# TASK PROMPT:
Transcribe exactly, and only, the lines from the one containing "Screen dimensions: 503x389" through the end of the entries below, leaving the pictures out.

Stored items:

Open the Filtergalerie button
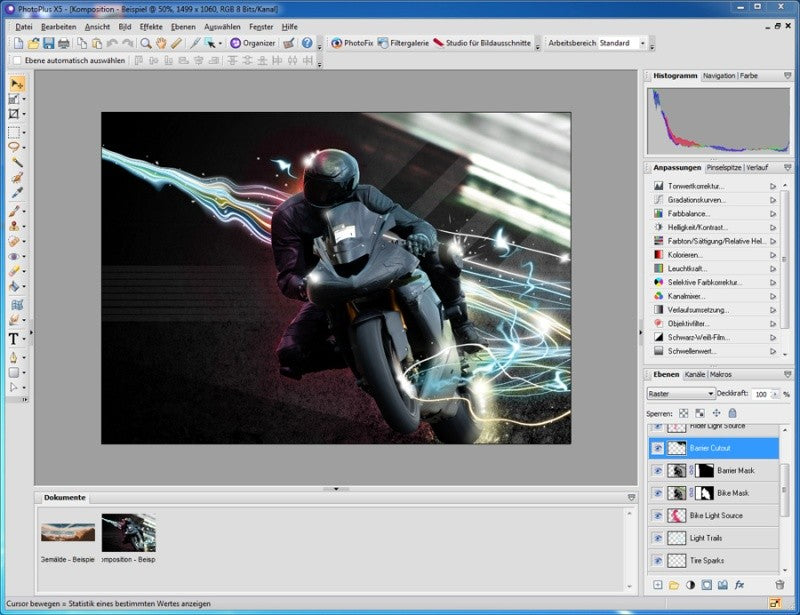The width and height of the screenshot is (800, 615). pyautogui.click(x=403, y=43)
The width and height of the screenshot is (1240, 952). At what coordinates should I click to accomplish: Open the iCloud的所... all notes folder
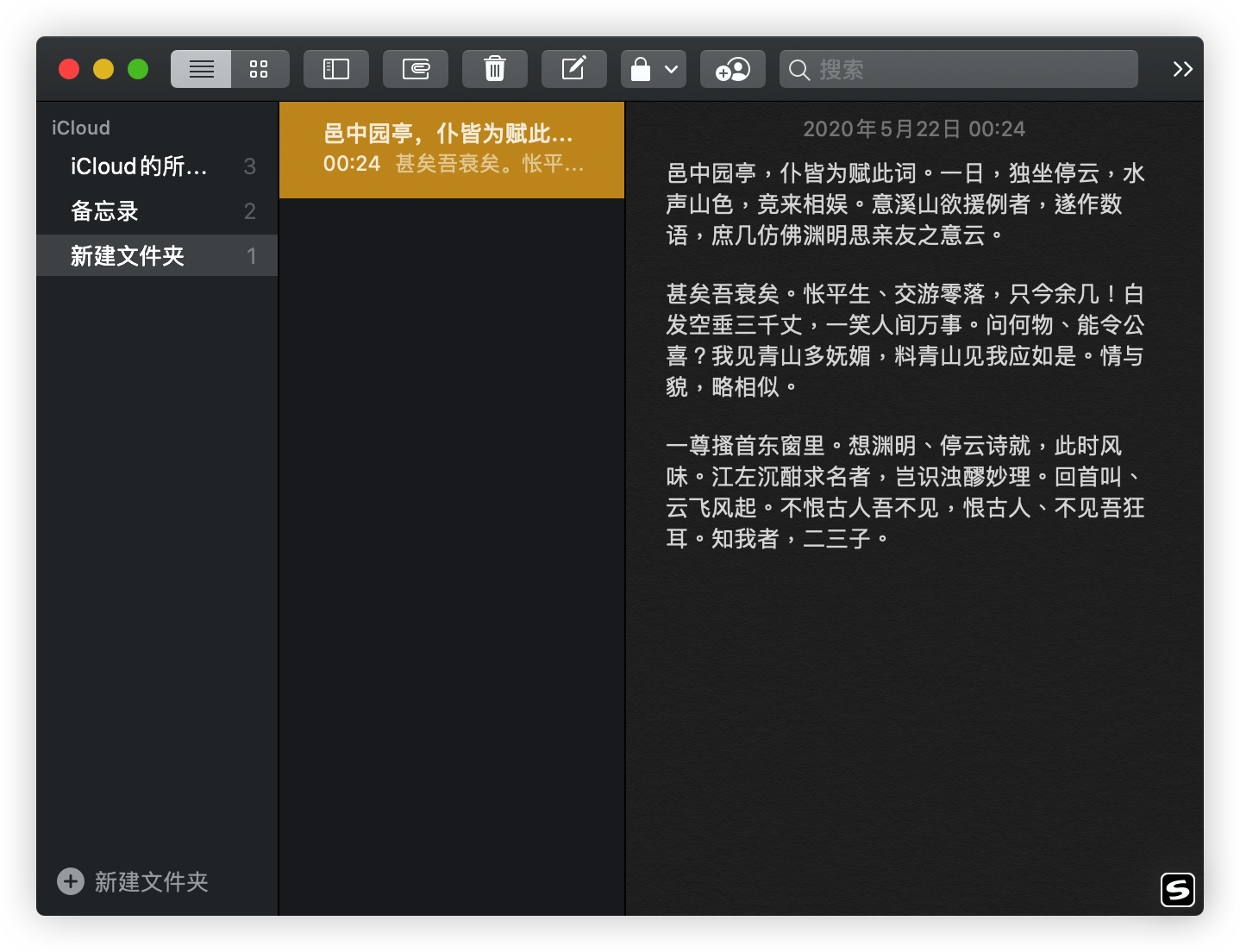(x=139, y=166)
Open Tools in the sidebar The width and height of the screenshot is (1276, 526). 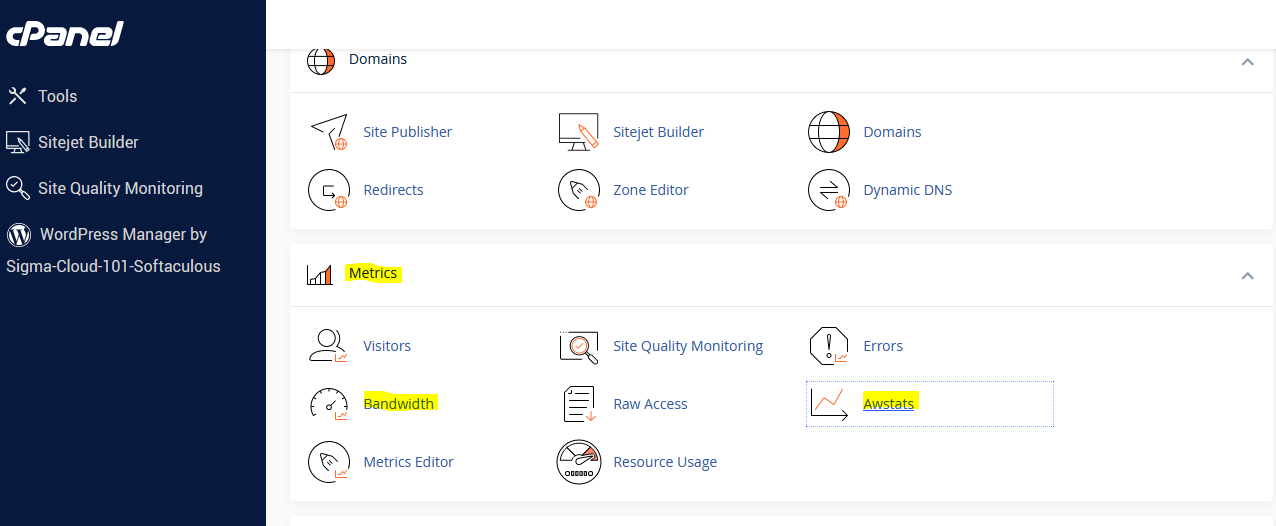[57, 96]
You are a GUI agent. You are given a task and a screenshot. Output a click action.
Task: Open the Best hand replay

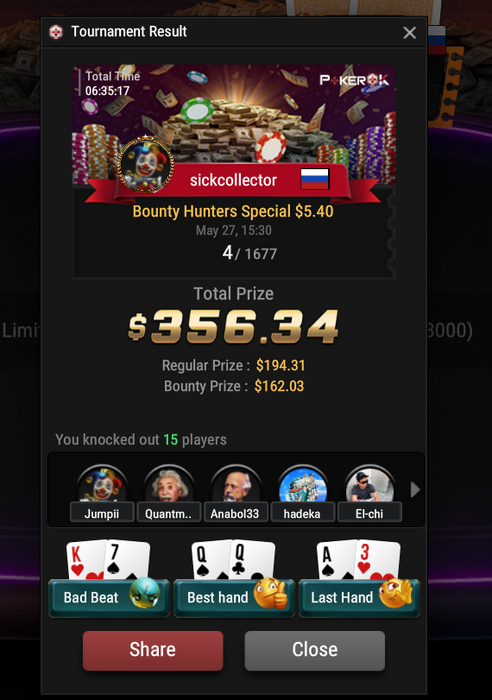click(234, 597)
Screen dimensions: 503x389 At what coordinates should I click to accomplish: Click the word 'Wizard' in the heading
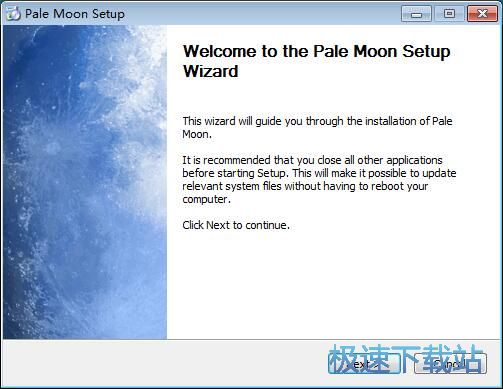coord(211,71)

# REPLY:
Screen dimensions: 503x389 At what coordinates should I click to accomplish: Click the word 'Wizard' in the heading
coord(211,71)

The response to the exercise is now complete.